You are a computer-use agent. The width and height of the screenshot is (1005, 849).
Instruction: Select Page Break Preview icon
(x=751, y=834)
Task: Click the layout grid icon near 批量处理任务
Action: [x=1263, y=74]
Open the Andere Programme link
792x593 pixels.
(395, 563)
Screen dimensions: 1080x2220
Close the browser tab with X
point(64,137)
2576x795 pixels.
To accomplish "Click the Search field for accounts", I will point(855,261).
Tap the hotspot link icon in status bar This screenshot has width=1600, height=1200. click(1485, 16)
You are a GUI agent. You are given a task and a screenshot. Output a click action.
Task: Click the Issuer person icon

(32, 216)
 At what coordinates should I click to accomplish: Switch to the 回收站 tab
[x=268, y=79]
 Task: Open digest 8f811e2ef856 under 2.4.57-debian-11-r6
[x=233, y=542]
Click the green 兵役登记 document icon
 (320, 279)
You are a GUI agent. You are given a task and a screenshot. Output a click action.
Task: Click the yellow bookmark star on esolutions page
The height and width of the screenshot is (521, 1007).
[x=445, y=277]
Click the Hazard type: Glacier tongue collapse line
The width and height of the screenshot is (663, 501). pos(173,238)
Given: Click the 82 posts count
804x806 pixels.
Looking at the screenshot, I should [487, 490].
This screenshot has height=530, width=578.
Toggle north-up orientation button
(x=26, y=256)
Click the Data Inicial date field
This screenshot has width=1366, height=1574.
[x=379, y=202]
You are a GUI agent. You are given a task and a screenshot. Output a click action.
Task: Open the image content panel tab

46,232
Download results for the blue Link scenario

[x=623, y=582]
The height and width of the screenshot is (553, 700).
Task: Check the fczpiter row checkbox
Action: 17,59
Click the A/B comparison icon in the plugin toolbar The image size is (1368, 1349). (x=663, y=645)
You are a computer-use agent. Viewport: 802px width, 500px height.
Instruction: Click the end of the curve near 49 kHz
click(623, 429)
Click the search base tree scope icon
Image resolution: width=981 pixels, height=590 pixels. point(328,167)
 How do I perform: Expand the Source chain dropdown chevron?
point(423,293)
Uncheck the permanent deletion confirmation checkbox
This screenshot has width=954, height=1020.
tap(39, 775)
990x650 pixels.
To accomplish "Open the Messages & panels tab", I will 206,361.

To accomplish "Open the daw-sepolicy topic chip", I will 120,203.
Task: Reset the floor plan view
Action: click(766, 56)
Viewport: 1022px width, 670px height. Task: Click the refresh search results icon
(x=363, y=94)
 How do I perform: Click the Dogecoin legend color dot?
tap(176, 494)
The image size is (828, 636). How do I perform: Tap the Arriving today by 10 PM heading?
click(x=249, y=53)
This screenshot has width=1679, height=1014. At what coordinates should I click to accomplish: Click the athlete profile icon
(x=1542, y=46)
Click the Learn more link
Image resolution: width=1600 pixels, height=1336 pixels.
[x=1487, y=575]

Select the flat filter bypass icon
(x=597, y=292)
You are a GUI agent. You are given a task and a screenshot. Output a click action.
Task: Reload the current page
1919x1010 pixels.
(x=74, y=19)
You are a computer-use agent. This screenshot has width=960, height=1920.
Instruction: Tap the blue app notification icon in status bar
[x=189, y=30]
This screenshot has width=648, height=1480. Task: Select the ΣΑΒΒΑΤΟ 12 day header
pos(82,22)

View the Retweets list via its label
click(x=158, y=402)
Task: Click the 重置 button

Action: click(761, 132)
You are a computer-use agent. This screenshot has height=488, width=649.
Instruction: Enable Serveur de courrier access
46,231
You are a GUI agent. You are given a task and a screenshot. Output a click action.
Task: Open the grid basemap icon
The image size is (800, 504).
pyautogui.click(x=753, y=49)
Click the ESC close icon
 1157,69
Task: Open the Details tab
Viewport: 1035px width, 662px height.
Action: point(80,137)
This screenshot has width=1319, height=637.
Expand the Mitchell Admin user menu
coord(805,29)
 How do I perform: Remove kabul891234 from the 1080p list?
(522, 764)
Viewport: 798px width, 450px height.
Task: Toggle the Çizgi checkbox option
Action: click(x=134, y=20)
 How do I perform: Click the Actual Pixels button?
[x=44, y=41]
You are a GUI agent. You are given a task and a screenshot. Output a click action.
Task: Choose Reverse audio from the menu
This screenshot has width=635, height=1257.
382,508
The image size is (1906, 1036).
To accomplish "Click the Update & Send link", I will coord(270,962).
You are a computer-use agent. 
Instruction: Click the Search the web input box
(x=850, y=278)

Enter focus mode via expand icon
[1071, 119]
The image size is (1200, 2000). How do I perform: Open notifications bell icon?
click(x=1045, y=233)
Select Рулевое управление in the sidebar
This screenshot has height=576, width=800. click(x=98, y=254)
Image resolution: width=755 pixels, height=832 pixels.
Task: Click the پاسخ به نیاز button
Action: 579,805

========

What you are asked to do: The answer must be all of the entries, restated exactly.

Finished task:
You are a computer-use agent. The width and height of the screenshot is (1005, 849).
Instruction: Select Page Break Preview icon
(x=751, y=834)
Task: Click the layout grid icon near 批量处理任务
Action: [x=1263, y=74]
Open the Andere Programme link
792x593 pixels.
(395, 563)
Screen dimensions: 1080x2220
Close the browser tab with X
point(64,137)
2576x795 pixels.
To accomplish "Click the Search field for accounts", I will point(855,261).
Tap the hotspot link icon in status bar This screenshot has width=1600, height=1200. click(1485, 16)
You are a GUI agent. You are given a task and a screenshot. Output a click action.
Task: Click the Issuer person icon

(32, 216)
 At what coordinates should I click to accomplish: Switch to the 回收站 tab
[x=268, y=79]
 Task: Open digest 8f811e2ef856 under 2.4.57-debian-11-r6
[x=233, y=542]
Click the green 兵役登记 document icon
 (320, 279)
You are a GUI agent. You are given a task and a screenshot. Output a click action.
Task: Click the yellow bookmark star on esolutions page
The height and width of the screenshot is (521, 1007).
[x=445, y=277]
Click the Hazard type: Glacier tongue collapse line
The width and height of the screenshot is (663, 501). pos(173,238)
Given: Click the 82 posts count
804x806 pixels.
Looking at the screenshot, I should [487, 490].
This screenshot has height=530, width=578.
Toggle north-up orientation button
(x=26, y=256)
Click the Data Inicial date field
This screenshot has width=1366, height=1574.
[x=379, y=202]
You are a GUI agent. You are given a task and a screenshot. Output a click action.
Task: Open the image content panel tab

46,232
Download results for the blue Link scenario

[x=623, y=582]
The height and width of the screenshot is (553, 700).
Task: Check the fczpiter row checkbox
Action: 17,59
Click the A/B comparison icon in the plugin toolbar The image size is (1368, 1349). (x=663, y=645)
You are a computer-use agent. Viewport: 802px width, 500px height.
Instruction: Click the end of the curve near 49 kHz
click(623, 429)
Click the search base tree scope icon
Image resolution: width=981 pixels, height=590 pixels. point(328,167)
 How do I perform: Expand the Source chain dropdown chevron?
point(423,293)
Uncheck the permanent deletion confirmation checkbox
This screenshot has width=954, height=1020.
tap(39, 775)
990x650 pixels.
To accomplish "Open the Messages & panels tab", I will 206,361.

To accomplish "Open the daw-sepolicy topic chip", I will 120,203.
Task: Reset the floor plan view
Action: click(766, 56)
Viewport: 1022px width, 670px height. Task: Click the refresh search results icon
(x=363, y=94)
 How do I perform: Click the Dogecoin legend color dot?
tap(176, 494)
The image size is (828, 636). How do I perform: Tap the Arriving today by 10 PM heading?
click(x=249, y=53)
This screenshot has width=1679, height=1014. At what coordinates should I click to accomplish: Click the athlete profile icon
(x=1542, y=46)
Click the Learn more link
Image resolution: width=1600 pixels, height=1336 pixels.
[x=1487, y=575]

Select the flat filter bypass icon
(x=597, y=292)
You are a GUI agent. You are given a task and a screenshot. Output a click action.
Task: Reload the current page
1919x1010 pixels.
(x=74, y=19)
You are a computer-use agent. This screenshot has width=960, height=1920.
Instruction: Tap the blue app notification icon in status bar
[x=189, y=30]
This screenshot has width=648, height=1480. Task: Select the ΣΑΒΒΑΤΟ 12 day header
pos(82,22)

View the Retweets list via its label
click(x=158, y=402)
Task: Click the 重置 button

Action: click(761, 132)
You are a computer-use agent. This screenshot has height=488, width=649.
Instruction: Enable Serveur de courrier access
46,231
You are a GUI agent. You are given a task and a screenshot. Output a click action.
Task: Open the grid basemap icon
The image size is (800, 504).
pyautogui.click(x=753, y=49)
Click the ESC close icon
 1157,69
Task: Open the Details tab
Viewport: 1035px width, 662px height.
Action: point(80,137)
This screenshot has width=1319, height=637.
Expand the Mitchell Admin user menu
coord(805,29)
 How do I perform: Remove kabul891234 from the 1080p list?
(522, 764)
Viewport: 798px width, 450px height.
Task: Toggle the Çizgi checkbox option
Action: click(x=134, y=20)
 How do I perform: Click the Actual Pixels button?
[x=44, y=41]
You are a GUI agent. You are given a task and a screenshot. Output a click action.
Task: Choose Reverse audio from the menu
This screenshot has width=635, height=1257.
382,508
The image size is (1906, 1036).
To accomplish "Click the Update & Send link", I will coord(270,962).
You are a computer-use agent. 
Instruction: Click the Search the web input box
(x=850, y=278)

Enter focus mode via expand icon
[1071, 119]
The image size is (1200, 2000). How do I perform: Open notifications bell icon?
click(x=1045, y=233)
Select Рулевое управление in the sidebar
This screenshot has height=576, width=800. click(x=98, y=254)
Image resolution: width=755 pixels, height=832 pixels.
Task: Click the پاسخ به نیاز button
Action: 579,805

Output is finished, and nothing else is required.